A barragem de rejeitos da mina de Córrego do Feijão, uma lavra a céu aberto de minério de ferro da Vale, estava desativada há três anos antes de romper no fim da manhã de sexta-feira (25). O plano era que a barragem fosse eliminada. Contudo, essa desativação estaria atrelado ao aumento da produção de outras minas, colocando a região sob um risco ainda maior. Infelizmente, a intenção de desativar a barragem veio tarde demais.
A barragem rompida se localiza na zona de amortecimento do Parque Estadual da Serra do Rola Moça, uma Unidade de Conservação de Proteção Integral de quatro mil hectares situada entre as cidades de Belo Horizonte, Nova Lima, Ibirité e Brumadinho. O Parque foi criado em 1994 com o objetivo de proteger seis mananciais (Taboão, Rola-Moça, Barreirinho, Barreiro, Mutuca e Catarina) que abastecem 40% da Região Metropolitana de Belo Horizonte, fornecendo água a cerca de dois milhões de pessoas.
No final de novembro de 2018, o Conselho Gestor do Parque Estadual do Rola Moça, paritário e de caráter consultivo e não deliberativo, foi consultado sobre a continuidade do processo de licenciamento ambiental que abria a possibilidade de mineração na zona de amortecimento do Parque. Dez dos 22 conselheiros votaram pela continuidade das atividades da mina de Córrego do Feijão, que se encontrava desativada, juntamente com a eliminação da barragem de rejeitos. Houve três votos contrários e uma abstenção.
A etapa seguinte a ser cumprida pela empresa Vale para reativação da mina no âmbito do licenciamento ambiental seria a aprovação pelo Conselho Estadual de Política Ambiental de Minas Gerais (Copam). No último dia 11 de dezembro, a Câmara de Atividades Minerárias (CMI) do Copam colocou em pauta o pedido de licenciamento da Vale. O pedido abordava a expansão das atividades da mina do Córrego do Feijão; colocação do rejeito em cava sem necessidade de construção de barramento; reaproveitamento de bens minerais dispostos em barragem e instalação de um minerioduto. Por oito votos a um e uma abstenção, o conselho aprovou as licenças prévia, de instalação e de operação.

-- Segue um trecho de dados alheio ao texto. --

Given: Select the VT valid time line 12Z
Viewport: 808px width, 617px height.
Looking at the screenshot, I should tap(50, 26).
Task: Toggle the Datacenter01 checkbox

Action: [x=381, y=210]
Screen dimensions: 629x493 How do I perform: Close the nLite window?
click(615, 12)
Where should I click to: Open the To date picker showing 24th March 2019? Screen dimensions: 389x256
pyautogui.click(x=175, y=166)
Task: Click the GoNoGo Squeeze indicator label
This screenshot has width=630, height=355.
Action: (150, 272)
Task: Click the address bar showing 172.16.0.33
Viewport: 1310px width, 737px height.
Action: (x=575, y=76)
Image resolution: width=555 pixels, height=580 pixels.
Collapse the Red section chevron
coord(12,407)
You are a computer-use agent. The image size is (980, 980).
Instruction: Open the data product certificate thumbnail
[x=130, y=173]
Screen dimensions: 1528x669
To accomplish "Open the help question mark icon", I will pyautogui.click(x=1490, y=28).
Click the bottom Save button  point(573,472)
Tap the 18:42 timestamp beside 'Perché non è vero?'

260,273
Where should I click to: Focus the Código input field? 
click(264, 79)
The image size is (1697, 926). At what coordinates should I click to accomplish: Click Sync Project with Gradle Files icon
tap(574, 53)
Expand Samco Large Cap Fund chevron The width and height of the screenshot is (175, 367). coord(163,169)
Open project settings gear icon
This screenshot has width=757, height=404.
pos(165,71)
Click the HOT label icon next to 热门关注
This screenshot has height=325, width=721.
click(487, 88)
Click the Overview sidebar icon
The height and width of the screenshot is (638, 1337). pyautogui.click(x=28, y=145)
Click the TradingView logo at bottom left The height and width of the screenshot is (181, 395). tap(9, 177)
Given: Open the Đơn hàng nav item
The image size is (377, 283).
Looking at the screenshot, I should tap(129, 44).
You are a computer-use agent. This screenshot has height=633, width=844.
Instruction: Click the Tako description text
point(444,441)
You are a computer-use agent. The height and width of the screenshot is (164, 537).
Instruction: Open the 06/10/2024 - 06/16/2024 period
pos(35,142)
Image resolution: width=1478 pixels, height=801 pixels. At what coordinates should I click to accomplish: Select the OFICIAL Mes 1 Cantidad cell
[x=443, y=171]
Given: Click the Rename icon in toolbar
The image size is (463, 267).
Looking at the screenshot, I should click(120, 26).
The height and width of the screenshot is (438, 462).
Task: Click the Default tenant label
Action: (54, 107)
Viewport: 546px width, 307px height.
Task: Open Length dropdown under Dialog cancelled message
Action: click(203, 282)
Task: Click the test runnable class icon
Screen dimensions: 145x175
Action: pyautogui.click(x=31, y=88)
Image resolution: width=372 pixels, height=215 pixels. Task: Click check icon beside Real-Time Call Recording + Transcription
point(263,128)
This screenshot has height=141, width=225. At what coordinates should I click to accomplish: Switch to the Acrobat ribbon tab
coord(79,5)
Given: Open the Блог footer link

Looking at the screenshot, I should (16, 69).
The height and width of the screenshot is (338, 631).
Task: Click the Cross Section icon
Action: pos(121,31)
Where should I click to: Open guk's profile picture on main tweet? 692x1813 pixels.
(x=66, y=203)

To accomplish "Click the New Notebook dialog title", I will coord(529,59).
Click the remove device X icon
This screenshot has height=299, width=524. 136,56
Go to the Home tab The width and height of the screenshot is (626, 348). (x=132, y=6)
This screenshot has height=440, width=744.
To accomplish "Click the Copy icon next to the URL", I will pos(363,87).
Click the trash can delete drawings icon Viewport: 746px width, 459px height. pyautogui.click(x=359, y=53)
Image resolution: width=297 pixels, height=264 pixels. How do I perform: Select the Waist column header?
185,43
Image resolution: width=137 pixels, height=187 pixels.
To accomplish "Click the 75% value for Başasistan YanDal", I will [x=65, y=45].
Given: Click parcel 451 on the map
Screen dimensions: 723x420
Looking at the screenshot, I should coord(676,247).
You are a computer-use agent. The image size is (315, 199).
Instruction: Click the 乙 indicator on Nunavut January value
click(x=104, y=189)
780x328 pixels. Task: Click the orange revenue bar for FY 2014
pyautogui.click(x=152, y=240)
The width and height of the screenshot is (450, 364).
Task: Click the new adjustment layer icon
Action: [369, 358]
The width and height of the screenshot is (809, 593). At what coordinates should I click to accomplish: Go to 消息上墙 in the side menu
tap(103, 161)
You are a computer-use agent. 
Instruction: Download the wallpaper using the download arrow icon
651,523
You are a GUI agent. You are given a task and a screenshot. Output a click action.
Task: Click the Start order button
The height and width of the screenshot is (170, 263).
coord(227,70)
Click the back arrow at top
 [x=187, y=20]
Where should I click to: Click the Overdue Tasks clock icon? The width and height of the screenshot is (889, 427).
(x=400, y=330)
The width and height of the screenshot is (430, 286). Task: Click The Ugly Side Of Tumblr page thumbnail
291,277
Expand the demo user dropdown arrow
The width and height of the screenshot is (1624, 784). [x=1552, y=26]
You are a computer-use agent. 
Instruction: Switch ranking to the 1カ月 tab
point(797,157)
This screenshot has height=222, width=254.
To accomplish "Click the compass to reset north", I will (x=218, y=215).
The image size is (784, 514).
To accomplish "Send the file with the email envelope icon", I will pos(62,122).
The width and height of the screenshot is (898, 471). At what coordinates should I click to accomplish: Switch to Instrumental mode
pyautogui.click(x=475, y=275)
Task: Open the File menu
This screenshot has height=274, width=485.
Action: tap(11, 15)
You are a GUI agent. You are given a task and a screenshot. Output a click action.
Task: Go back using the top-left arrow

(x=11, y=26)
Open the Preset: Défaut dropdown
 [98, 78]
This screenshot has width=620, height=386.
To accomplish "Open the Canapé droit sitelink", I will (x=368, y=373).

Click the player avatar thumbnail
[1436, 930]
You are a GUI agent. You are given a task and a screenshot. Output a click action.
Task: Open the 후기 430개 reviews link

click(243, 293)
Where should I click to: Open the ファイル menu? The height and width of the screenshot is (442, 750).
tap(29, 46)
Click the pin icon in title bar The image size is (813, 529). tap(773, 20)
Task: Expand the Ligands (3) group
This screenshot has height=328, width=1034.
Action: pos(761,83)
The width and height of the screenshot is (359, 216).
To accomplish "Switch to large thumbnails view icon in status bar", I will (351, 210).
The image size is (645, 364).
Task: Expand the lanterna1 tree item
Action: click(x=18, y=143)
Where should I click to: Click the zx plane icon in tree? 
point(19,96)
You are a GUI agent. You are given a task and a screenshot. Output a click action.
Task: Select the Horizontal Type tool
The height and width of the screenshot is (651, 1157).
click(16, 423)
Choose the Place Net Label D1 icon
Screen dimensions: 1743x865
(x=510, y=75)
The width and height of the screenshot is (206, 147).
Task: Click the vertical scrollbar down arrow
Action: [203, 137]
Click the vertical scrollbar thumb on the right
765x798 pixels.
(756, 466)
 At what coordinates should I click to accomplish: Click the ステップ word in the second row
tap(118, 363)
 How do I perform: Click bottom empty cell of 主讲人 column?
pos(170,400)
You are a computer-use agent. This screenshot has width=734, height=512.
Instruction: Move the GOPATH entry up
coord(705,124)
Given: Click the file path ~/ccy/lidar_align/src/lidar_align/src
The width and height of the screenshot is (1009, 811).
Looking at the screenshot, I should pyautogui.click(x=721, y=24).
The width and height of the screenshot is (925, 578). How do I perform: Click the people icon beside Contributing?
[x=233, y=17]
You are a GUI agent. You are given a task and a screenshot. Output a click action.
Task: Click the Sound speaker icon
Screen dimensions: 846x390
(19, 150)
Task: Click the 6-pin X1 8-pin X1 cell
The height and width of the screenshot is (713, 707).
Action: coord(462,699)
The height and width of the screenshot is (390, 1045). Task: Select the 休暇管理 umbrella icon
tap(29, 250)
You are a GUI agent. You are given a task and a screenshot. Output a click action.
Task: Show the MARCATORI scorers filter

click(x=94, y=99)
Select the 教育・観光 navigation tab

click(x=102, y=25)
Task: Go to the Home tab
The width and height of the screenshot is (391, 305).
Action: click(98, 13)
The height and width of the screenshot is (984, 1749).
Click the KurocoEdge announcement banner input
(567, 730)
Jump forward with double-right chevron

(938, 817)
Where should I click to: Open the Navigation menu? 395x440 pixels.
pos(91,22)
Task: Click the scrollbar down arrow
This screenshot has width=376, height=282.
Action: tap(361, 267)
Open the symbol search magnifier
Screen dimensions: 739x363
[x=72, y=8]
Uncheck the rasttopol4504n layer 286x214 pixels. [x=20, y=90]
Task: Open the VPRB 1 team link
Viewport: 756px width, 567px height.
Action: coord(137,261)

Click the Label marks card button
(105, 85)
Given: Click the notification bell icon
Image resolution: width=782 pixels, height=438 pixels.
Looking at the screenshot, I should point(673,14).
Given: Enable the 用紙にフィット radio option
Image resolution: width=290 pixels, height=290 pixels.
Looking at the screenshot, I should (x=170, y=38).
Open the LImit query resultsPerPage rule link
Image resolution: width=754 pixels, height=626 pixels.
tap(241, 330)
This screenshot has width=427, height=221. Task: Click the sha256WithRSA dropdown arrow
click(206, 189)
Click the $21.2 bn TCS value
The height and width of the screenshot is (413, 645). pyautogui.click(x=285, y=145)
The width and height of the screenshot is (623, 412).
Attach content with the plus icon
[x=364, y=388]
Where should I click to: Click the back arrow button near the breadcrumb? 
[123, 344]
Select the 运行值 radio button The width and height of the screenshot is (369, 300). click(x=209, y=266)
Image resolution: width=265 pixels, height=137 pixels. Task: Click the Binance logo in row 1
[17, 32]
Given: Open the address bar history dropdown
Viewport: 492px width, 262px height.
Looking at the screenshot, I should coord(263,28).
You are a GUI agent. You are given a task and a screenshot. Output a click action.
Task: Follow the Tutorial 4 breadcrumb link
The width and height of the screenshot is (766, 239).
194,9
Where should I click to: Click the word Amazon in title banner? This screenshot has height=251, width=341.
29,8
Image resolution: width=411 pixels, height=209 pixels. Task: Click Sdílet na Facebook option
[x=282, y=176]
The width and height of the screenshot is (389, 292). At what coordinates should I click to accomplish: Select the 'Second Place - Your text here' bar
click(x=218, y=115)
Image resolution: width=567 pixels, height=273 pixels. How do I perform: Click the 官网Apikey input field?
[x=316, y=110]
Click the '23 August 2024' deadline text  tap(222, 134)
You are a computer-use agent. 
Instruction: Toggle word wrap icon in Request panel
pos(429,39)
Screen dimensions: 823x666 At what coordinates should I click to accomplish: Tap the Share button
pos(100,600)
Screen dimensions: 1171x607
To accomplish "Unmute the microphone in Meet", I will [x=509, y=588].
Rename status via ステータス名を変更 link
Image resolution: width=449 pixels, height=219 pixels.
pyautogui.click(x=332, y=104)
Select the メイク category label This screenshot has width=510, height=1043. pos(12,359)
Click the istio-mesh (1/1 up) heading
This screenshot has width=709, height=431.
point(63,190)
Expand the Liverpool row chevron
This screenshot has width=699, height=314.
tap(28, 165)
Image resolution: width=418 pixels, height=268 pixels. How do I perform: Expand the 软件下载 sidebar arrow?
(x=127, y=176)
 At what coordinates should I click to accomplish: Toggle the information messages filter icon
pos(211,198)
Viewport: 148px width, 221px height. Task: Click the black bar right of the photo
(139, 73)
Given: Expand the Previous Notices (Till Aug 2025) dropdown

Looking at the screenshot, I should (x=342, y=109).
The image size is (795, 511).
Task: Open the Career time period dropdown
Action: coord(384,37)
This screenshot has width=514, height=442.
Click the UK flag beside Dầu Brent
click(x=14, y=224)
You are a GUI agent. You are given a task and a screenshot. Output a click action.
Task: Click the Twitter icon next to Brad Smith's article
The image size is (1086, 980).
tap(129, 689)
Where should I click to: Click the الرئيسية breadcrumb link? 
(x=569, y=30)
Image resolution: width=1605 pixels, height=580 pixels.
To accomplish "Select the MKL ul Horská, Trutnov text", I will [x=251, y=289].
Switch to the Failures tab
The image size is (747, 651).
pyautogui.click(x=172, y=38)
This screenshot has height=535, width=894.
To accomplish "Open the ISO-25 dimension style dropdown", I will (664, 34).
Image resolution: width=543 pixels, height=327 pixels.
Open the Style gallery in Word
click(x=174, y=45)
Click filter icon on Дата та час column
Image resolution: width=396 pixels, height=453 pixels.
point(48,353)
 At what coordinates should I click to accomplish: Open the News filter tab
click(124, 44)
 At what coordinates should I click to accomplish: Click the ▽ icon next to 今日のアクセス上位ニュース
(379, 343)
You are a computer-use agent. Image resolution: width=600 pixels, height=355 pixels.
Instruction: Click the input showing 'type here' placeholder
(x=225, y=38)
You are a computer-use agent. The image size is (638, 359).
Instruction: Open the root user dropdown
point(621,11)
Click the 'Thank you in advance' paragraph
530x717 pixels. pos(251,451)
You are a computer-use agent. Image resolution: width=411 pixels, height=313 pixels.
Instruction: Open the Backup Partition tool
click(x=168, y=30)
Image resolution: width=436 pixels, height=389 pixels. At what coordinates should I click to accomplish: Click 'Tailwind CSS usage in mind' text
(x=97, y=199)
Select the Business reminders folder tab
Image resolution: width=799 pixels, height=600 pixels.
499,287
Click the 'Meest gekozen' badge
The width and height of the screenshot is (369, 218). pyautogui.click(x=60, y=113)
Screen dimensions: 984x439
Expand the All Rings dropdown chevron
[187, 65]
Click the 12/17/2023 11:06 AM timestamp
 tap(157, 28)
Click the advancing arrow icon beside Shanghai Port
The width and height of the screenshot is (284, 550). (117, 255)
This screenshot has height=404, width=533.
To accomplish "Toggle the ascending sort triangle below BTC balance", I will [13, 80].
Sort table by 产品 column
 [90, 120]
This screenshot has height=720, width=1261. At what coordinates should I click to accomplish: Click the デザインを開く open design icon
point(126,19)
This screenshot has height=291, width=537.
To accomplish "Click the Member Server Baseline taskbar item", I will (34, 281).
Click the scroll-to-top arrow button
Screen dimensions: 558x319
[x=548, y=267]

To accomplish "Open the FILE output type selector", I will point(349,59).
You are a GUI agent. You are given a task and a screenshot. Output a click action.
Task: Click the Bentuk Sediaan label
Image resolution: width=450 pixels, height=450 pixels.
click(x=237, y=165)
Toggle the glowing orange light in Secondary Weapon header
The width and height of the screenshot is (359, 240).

Inconsistências no licenciamento
Entidades de proteção ambiental e moradores da região protestaram contra a expansão da mineração, que aumentaria em 88% sua capacidade de extração de minério até o ano de 2032. O Fórum Nacional da Sociedade Civil na Gestão de Bacias Hidrográficas (Fonasc) constatou uma série de inconsistências no processo de licenciamento. Para começar, ele sequer seguiu os ritos tradicionais: em vez de ter as licenças prévia, de instalação e de operação (modelo LAT ou trifásico), a Vale conseguiu a chamada licença LAC1, por meio de uma deliberação do Governo mineiro que garante que empreendimentos de mineração de grande porte, antes de classe 6, fossem enquadrados como de classe 4, que tem um procedimento bem mais simples. Além de ter o seu impacto minimizado, o pedido da mineradora tinha problemas técnicos como, por exemplo, o fato de o Estudo de Impacto Ambiental (EIA) apresentado em audiência pública não conter a correta delimitação da Área de Influência Direta (AID) da área. A ampliação do empreendimento previa, ainda, a supressão de vegetação em Área de Preservação Permanente (APP) considerada pelo Governo do Estado como área prioritária para conservação da biodiversidade, situada na zona de amortecimento do Parque do Rola Moça.
Em parecer, o Fonasc concluiu que “a ampliação e continuidade até 2032 das minas Jangada e Feijão, que eram Classe 6 quando da DN 74/2003, com incremento de 88% (oitenta e oito por cento) na produção, é considerada hoje Classe 4 pela DN 217/2017, o que não tem qualquer fundamento e beira a insanidade, ainda mais se considerarmos que já é um grande complexo minerário com anos de operação e impacto cumulativo na região” e pediu a retirada do pedido de licenciamento da Vale de pauta, por não estar bem instruído. A solicitação não foi acatada.